C'est certainement une ... une "couche" (désolé) ou plutôt un calque web sur la messagerie existante.

Pour mes compétences actuelles, mdadm m'informe sur un compte externe avec une petite configuration de Postfix, sans que je me préoccupe de sendmail je crois. Je n'ai pas encore de réception.

Je vais m'occuper des traditions pour la messagerie et laisser l'idée du calque vaquer.

Si vous avez des idées ?

Merci

----------

## 324874

Salut pti-rem !

Je vais reprendre ton propos afin de l'exprimer plus clairement [note]. J'espère que tu ne m'en tiendras pas grief.

Mon interprétation du post de pti-rem peut être incorrecte !

pti-rem veut installer un service de messagerie local et il souhaiterait qu'on l'aide à définir un système correspondant à ses attentes.

L'interface du système de messagerie devra être coloré et dynamique. Il pense qu'un client de messagerie web pourrait convenir et il a une préférence 

pour l'agent de transport Postfix car il l'a déjà utilisé. De plus, il dispose d'un service de messagerie.

Il aurait aimé que l'on puisse fournir des références de systèmes existants pouvant remplir les critères et que l'on contribue à la réalisation 

d'un tel système. La contribution pourrait se faire en présentant un choix de logiciels, en décrivant le fonctionnement du système ou en 

intégrant des fonctionnalités utiles qui sont absentes dans le système existant.

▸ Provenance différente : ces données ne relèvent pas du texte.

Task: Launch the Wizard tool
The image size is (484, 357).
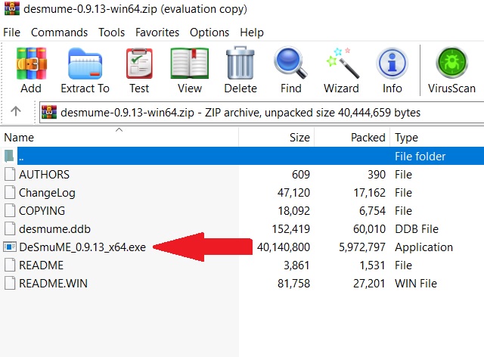Action: point(341,70)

Le système existant n'est pas décrit formellement ce qui empêche de saisir son architecture.

Les réponses aux dernières questions pourraient peut-être apporter des éléments satisfaisants.

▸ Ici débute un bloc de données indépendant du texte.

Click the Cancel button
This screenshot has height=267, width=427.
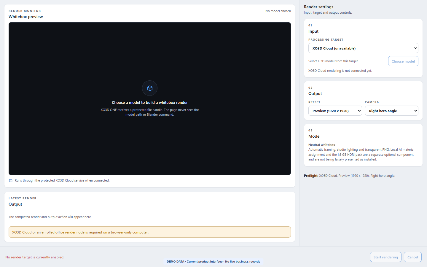point(412,257)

Avez-vous un système de messagerie local ? A quoi ressemble t'il ?

[note] : Donner à ton propos une forme plus évidente.

Cordialement,

feng

----------

## pti-rem

Bonjour feng,

Je fais sans cesse des efforts pour être compréhensible et donner une lecture facile de mes propos ; la communication, c'est pas facile.

Je n'ai même pas assimilé les concepts ; En gros, je suis avec https://www.google.fr/search?q=mail+gentoo et «Lis ton Ami le Manuel»

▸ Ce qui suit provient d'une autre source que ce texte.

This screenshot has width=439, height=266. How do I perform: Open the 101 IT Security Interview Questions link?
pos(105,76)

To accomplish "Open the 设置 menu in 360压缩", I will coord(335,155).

Mais c'est du "long terme" tout ça ; Je vais tout doucement. Ça peut aussi me prendre soudainement et avec ardeur mais j'ai beaucoup de fers au feu.

Cependant, l'idée d'utiliser en web évolué local un système de messagerie complet m'intéresse beaucoup et je commencerai bien par là pour avoir des aperçus et me donner de la motivation.

En gros c'est connaître différents projets existants qui pourraient se placer avec nginx (je ne pratique pas Apache) pour avoir une interface web sympa pour les mails.

J'ai tout un tas de comptes à unifier avant de me séparer de Google ; Je vois ça comme un préalable.

Considère ce sujet comme un partage d'opinion et l'expression de mon envie mais pas d'un besoin technique pressant. Une bouteille à la mer ?

Ne t'embête donc pas avec la forme, surtout avec la mienne. Il vaut mieux que tu te concentre sur tes besoins.

C'est sympa de vouloir m'aider feng ; Merci bien

 *feng wrote:*   

> Avez-vous un système de messagerie local ? A quoi ressemble t'il ?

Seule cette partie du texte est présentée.